The Postclassical Period, 600-1450: New Faith and New Commerce the Abbasids to project their demands for tribute to the most distant provinces of the empire.
The bigger the town or village was from the capital, the less effective the royal commands would be.
For more than a century, the Abbasid regime was able to collect revenue and maintain law and order in the empire.
In the last decades of the Umayyad period, there was a growing acceptance of non-Arab Muslims as equals.
Efforts were made to convert new converts to the faith among Arab peoples outside the Arabian peninsula.
Mass conversions to Islam were encouraged for all of the empire's peoples, from the Berbers of north Africa to the Persians andTurkic peoples of central Asia.
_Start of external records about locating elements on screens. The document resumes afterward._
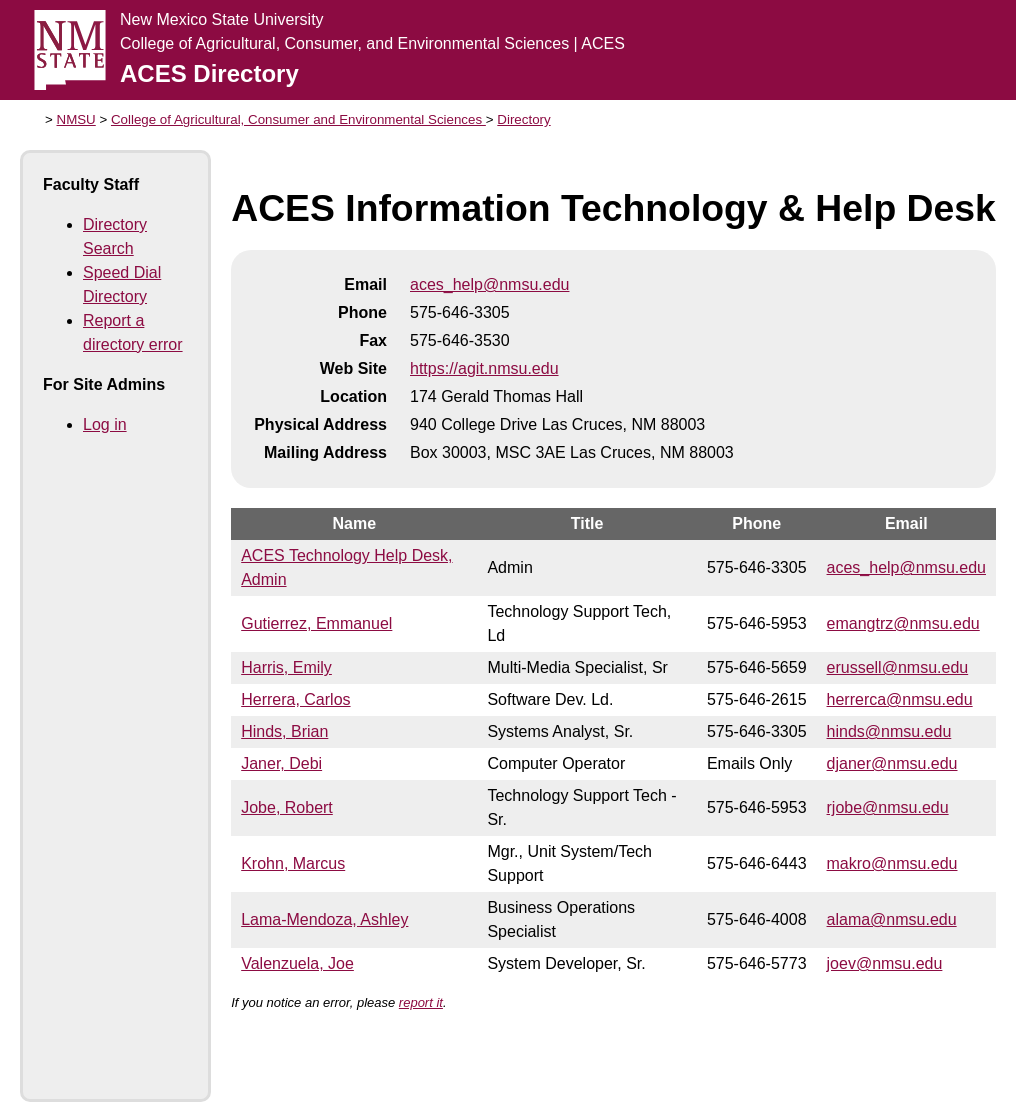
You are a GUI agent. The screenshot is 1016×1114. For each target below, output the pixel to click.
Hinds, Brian (284, 731)
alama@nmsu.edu (892, 919)
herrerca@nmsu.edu (900, 699)
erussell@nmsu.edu (898, 667)
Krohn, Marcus (293, 863)
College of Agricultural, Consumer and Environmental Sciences (298, 119)
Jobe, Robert (287, 807)
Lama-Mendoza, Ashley (324, 919)
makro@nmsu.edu (892, 863)
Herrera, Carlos (295, 699)
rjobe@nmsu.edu (888, 807)
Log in (105, 424)
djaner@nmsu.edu (892, 763)
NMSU (76, 119)
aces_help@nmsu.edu (489, 284)
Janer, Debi (281, 763)
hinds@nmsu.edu (889, 731)
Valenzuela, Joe (297, 963)
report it (421, 1002)
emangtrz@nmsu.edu (903, 623)
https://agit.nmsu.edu (484, 368)
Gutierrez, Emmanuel (316, 623)
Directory (523, 119)
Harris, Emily (286, 667)
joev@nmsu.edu (885, 963)
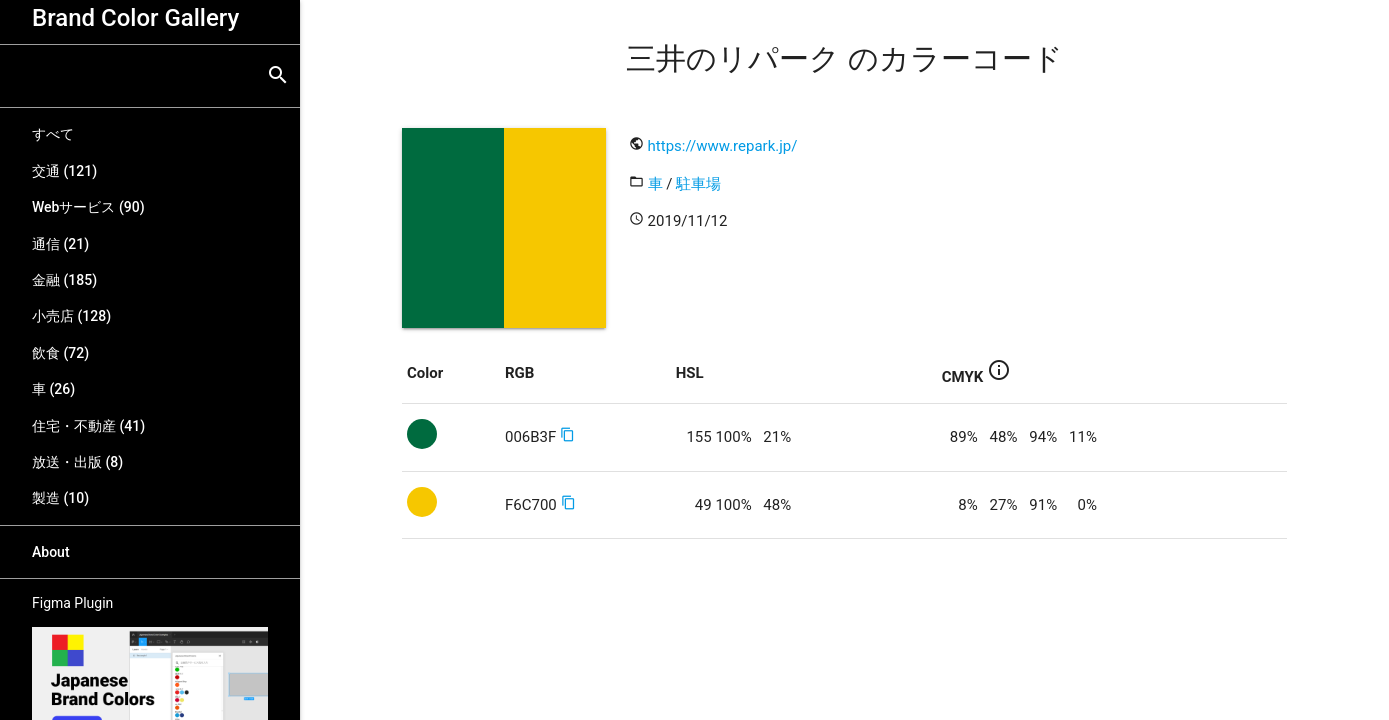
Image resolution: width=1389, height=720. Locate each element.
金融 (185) (64, 280)
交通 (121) (64, 171)
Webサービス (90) (88, 207)
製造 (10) (60, 498)
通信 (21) (60, 244)
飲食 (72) (60, 353)
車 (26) (53, 389)
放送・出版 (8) (77, 462)
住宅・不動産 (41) (88, 426)
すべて (53, 134)
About (51, 552)
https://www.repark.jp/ (723, 146)
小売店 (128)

The first generations of believers were admitted on an equal footing with the earlier converts, and over time the distinction between mawali and the earlier converts all but disappeared.
The great appeal of Islamic beliefs and the triangular or lateen sails gave converts an advantage over non-Muslims in the empire.
The converts were exempt from European influenced ship design.
Wonders dominated the upper levels of imperial administration.
Powerful Persian families close to the throne became the real power in the imperial system as the Abbasid rulers became less interested in affairs of state.
The rise of the mawali was paralleled by the growth in wealth and social status of the merchant and landlord classes of the empire.
The fall of the Han dynasty in China in the early 3rd century C.E.
led to a decline in the Afro-Eurasian trading network, which led to a great urban expansion in the Abbasid age.
The revived commercial system pivoted on the great Tang and Song empire in the east.